The fast-paced, shoegaze-tinged 'Empty Room' springs the first surprise of 'The Suburbs'. While not exactly a million miles away from 'Keep The Car Running', Regine Chassagne's ethereal vocal coupled with halos of reverb on the chorus make this their most uncharacteristic committal to tape since forming. Both breathtaking and incisive in equal parts, it would stand out like a burning beacon anywhere else, but here amidst such hallowed company its feet stay firmly on the ground.
'City With No Children' could be U2 covering The Eagles except with a degree of sincerity not normally associated with either, Win Butler's "Never trust a millionaire" refrain striking an ambivalent chord. The orchestral 'Half Light' coupled with the drum-heavy, electronic dancier element of its sequel - think Depeche Mode round the time of 'Violator' or The Killers before Brandon Flowers started believing his own hype - fully illustrate the mix and match approach to 'The Suburbs' from a musical context. For many lesser artists this lack of a consistent flow could prove disorientating and negligible but here, it only adds to the fascination and mystique surrounding its creators.

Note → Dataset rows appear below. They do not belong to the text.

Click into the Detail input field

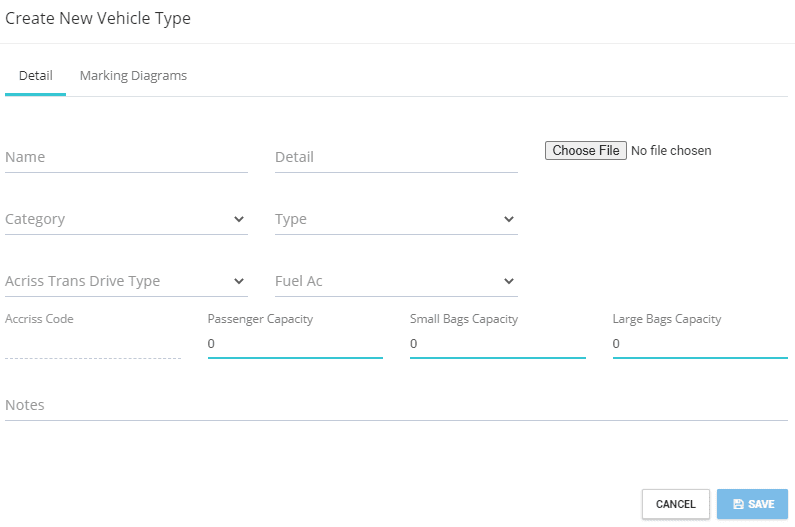pyautogui.click(x=396, y=157)
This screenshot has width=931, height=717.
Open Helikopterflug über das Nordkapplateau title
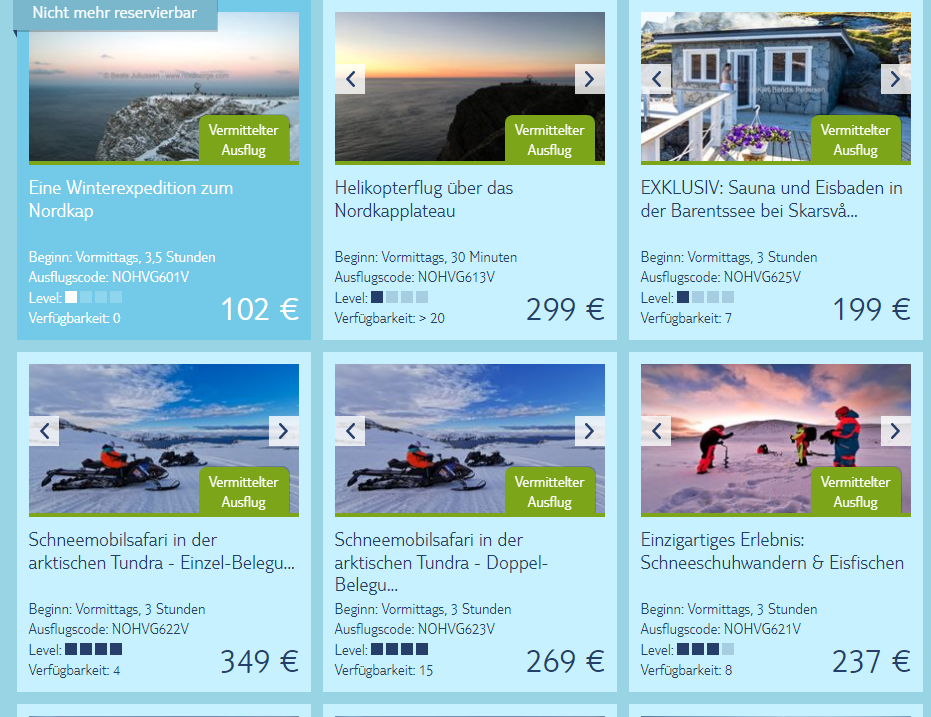tap(423, 199)
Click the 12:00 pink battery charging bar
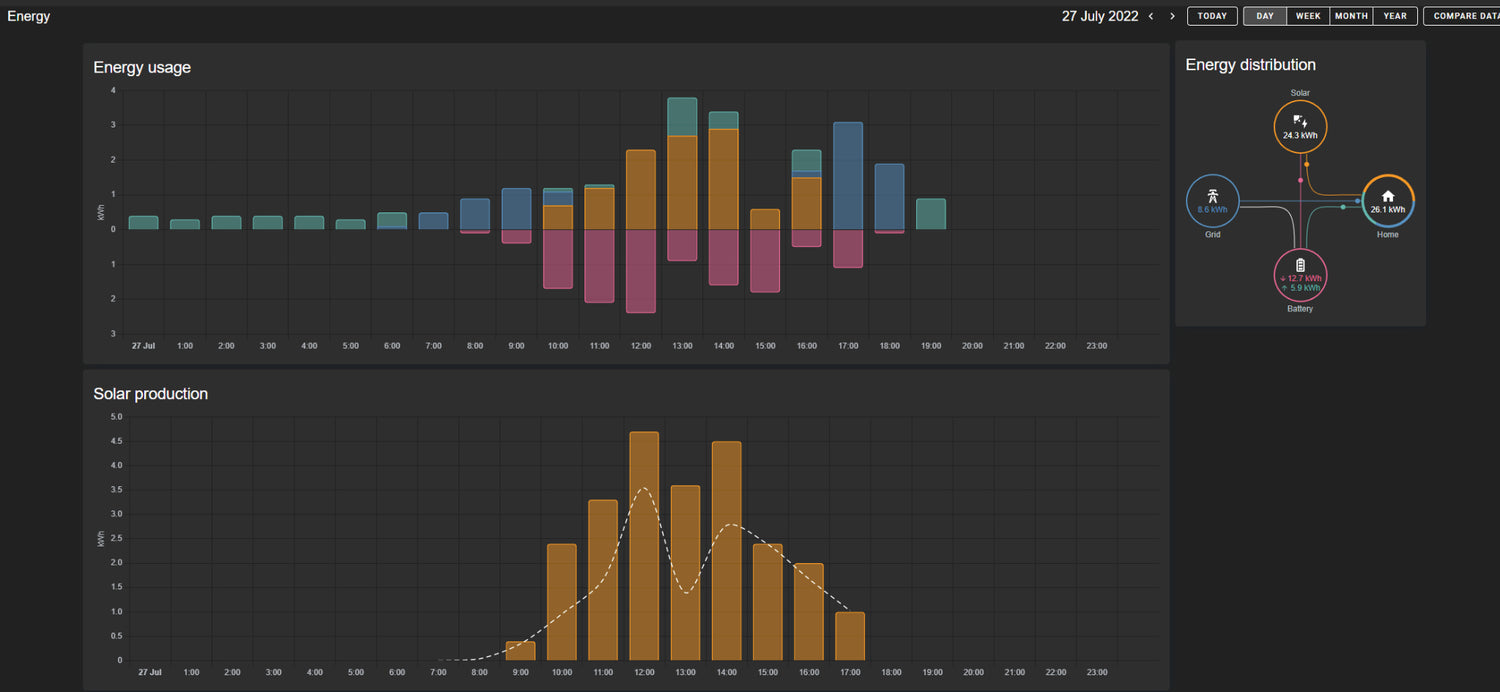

'Suburban War', complete with Marr-esque guitars circa 'Hand That Rocks The Cradle' and a stinging riposte of "The past won't rest until we jump the fence and leave it behind" exerts the album's now familiar tone of desolation to a tee, again utilising Dravs' sound techniques that build into an anthemic stadium epic by its close. The Springsteen-like gung-ho of 'Month Of May' coupled with the chilled out reticence of 'Wasted Hours' could easily be the sound of two entirely different bands battling it out for pride of place, while 'Deep Blue' once more shows Win Butler casting a glance across the Atlantic, this time towards the Mersey and The Beatles. The solemn pronunciation that "Tomorrow there is nothing" may be inconceivable yet Butler's delivery resonates with a poise and adherence that makes every last syllable ring true.
That 'The Suburbs' is sixteen tracks and over an hour in length can make it heavy, if occasionally uneasy listening at times and the moody 'We Used To Wait' does pass by largely unnoticed. 'Sprawl I' - subtitled '(Flatland)' - takes their now familiar melancholia to new levels of disparity, Butler's admission that his walk through Houston's satellite sprawl was "The loneliest day of my life" suggesting any love affair he may have once enjoyed with the place of his birth is now well and truly over. By the time the electro chug of 'Sprawl II (Mountains Be.)' cascades into life, Regine Chassagne insisting "The shopping malls make mountains beyond mountains", its apparently clear that the main concept of this record isn't to reminisce about old times, but more a way of expressing disappointment at the commercialised spectacle their one-time home city has become.
That the album draws to a close by taking us back to the beginning via a mellifluous if poignant duet between Butler and spouse Chassagne, further illustrating that 'The Suburbs' is more than just a passing observation, but an ongoing dictum.
On the whole, 'The Suburbs' more than lives up to any preconceived expectations saddled around its arrival, and while Arcade Fire's climb up the ladder of mainstream success will undoubtedly continue, this is a record that far from conforming with any perceived zeitgeist pretty much redefines the standards set by both its creators and their peers in the process.